"Das Alte ist vergangen, Neues ist geworden (2 Kor 5,17)"

Bischof Lehmann in der Jahresschlussandacht, 31. Dezember 1999

Datum:
Freitag, 31. Dezember 1999

Bischof Lehmann in der Jahresschlussandacht, 31. Dezember 1999

I.

Die Zukunftsforschung hat an der Jahrtausendwende Hochkonjunktur. Wir blicken dabei auf ein Jahrhundert zurück, in dem viele tägliche Neuerungen das Leben verändert haben, von der Russischen Revolution bis zum Zusammenbruch des Staatssozialismus Ideologien zerbrochen sind und die Welt durch die Vereinten Nationen, Europa durch die Eurpäische Union und Deutschland durch die Weidervereinigung enger zusammengewachsen sind. Allen apokalyptischen Erwartungen zum Trotz haben die Menschen grundsätzlich eine große Zuversicht. Trotz vieler Zwiespältigkeiten können heute viele Nationen in Frieden leben. Fundamentale Probleme warnen jedoch vor jedem leichtfertigen Optimismus. Die hohe Arbeitslosigkeit steht für viele an erster Stelle. Die ökologischen Katastrophen der letzten Zeit lassen fragen, ob wir vielleicht im Blick auf Phänomene wie Treibhauseffekt mit allen Maßnahmen zu langsam sind. Die Globalisierung soll nicht verteufelt werden; sie schafft Bewegung in der Weltökonomie, die auch den Menschen der Dritten Welt helfen kann. Der gesteigerte Wettbewerb hat aber auch die Gefahr, daß die Starken rücksichtslos weiterwachsen, die Schwachen aber immer mehr ins Hintertreffen kommen. Dies gilt international und national.

Gewiß gibt es bei aller Zuversicht auch Zurückhaltung. Nur wenige wollen eine Prognose abgeben, die weiter reicht als 5 bis 10 Jahre. Der Zustand der hochzivilisierten Gesellschaften macht Sorgen. Der gemeinsame Wertebestand schmilzt, die Demokratie zeigt Mängel auf allen Ebenen, die Gewaltbereitschaft nicht zuletzt junger Menschen nimmt eher zu. Probleme der Integration von Menschen anderer Kulturbereiche und der Migration bleiben ungelöst. Es gibt darum keinen Grund, ohne Wachsamkeit in die die neue Zeit hineinzugehen.

 

II.

 

Wie aber verhalten wir uns überhaupt zum Wandel der Zeit? Was sagt uns der Glaube, besonders das Christentum, beim Sprung in ein neues Jahrtausend? Dies sind Fragen, denen wir an dieser Wende und in dieser Situation nicht davonlaufen dürfen.

Erfasste Daten:
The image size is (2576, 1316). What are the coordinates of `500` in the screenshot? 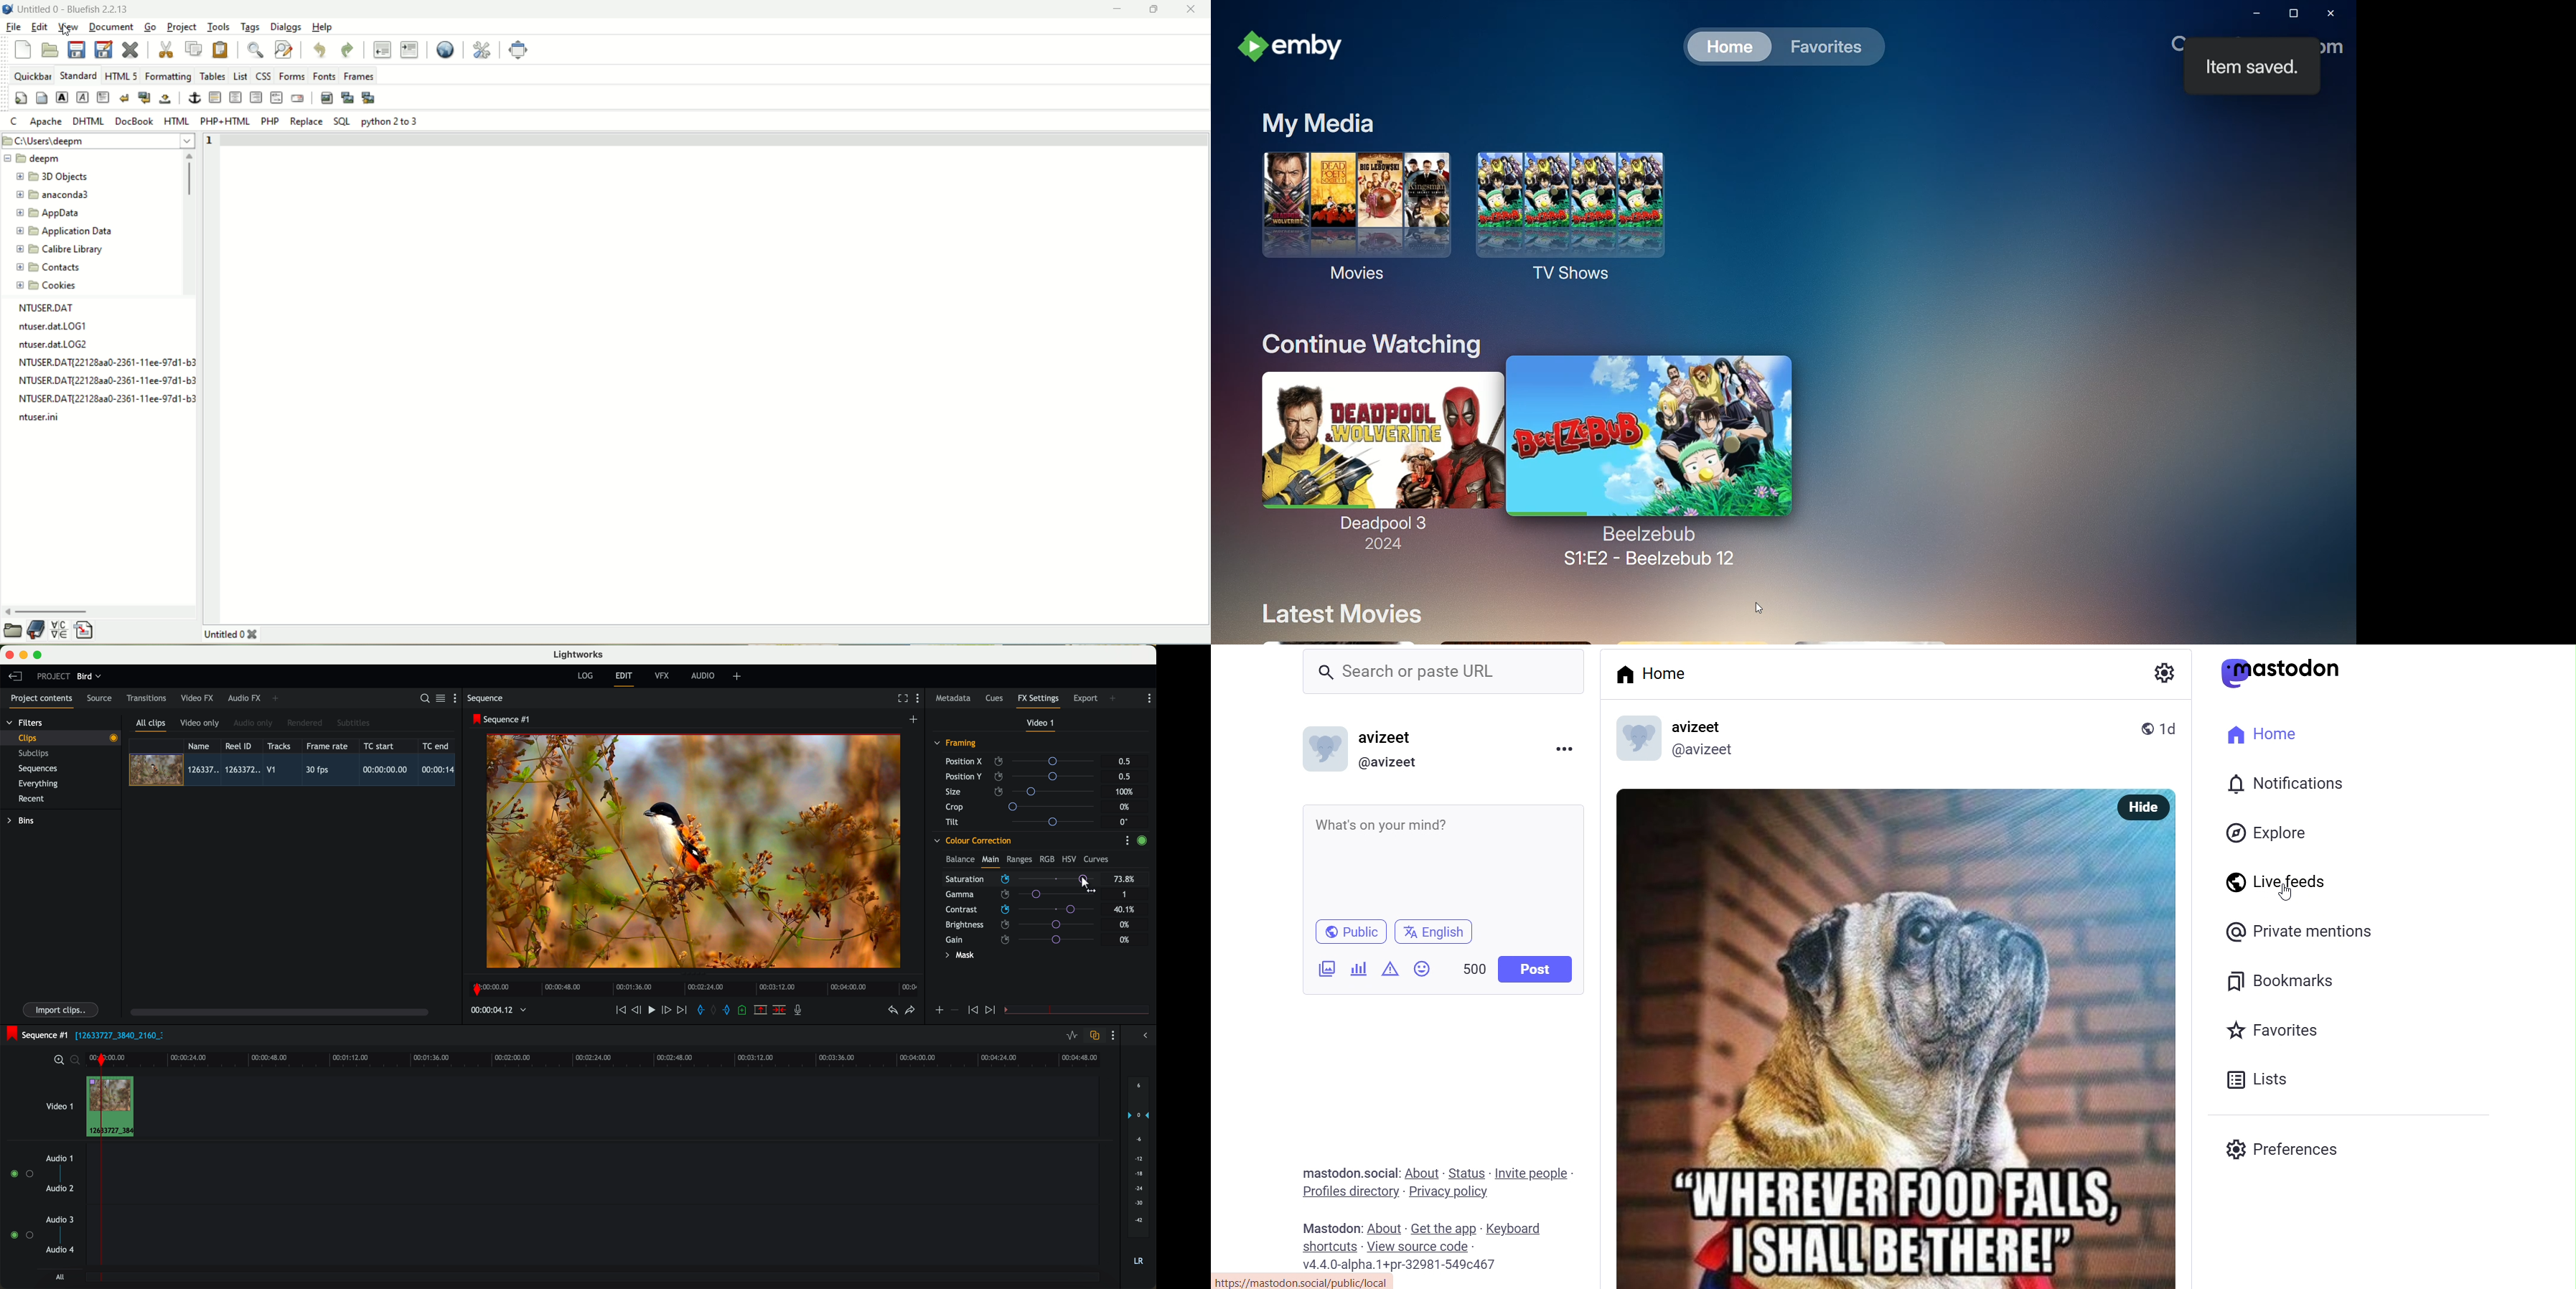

Schriftliche Aufgabe 1: Welches Problem steht laut Textauszug für viele an erster Stelle?
Schriftliche Aufgabe 2: Fasse den Textauszug in zwei Sätzen zusammen.
Schriftliche Aufgabe 3: Gib aus dem Textauszug den Abschnitt wortgetreu wieder, der mit den Worten „Wie aber verhalten“ beginnt und mit „nicht davonlaufen dürfen.“ endet.

Schriftliche Antwort 1: Die hohe Arbeitslosigkeit.

Schriftliche Antwort 2: An der Jahrtausendwende blickt der Textauszug auf ein Jahrhundert großer Umbrüche zurück und stellt fest, dass die Menschen trotz apokalyptischer Erwartungen grundsätzlich zuversichtlich sind. Gleichzeitig warnen Probleme vor leichtfertigem Optimismus, darunter hohe Arbeitslosigkeit, ökologische Katastrophen, die Gefahren des Wettbewerbs und der Zustand der hochzivilisierten Gesellschaften, weshalb man nur mit Wachsamkeit in die neue Zeit gehen soll und fragen muss, was der Glaube, besonders das Christentum, beim Sprung in ein neues Jahrtausend sagt.

Schriftliche Antwort 3:
Wie aber verhalten wir uns überhaupt zum Wandel der Zeit? Was sagt uns der Glaube, besonders das Christentum, beim Sprung in ein neues Jahrtausend? Dies sind Fragen, denen wir an dieser Wende und in dieser Situation nicht davonlaufen dürfen.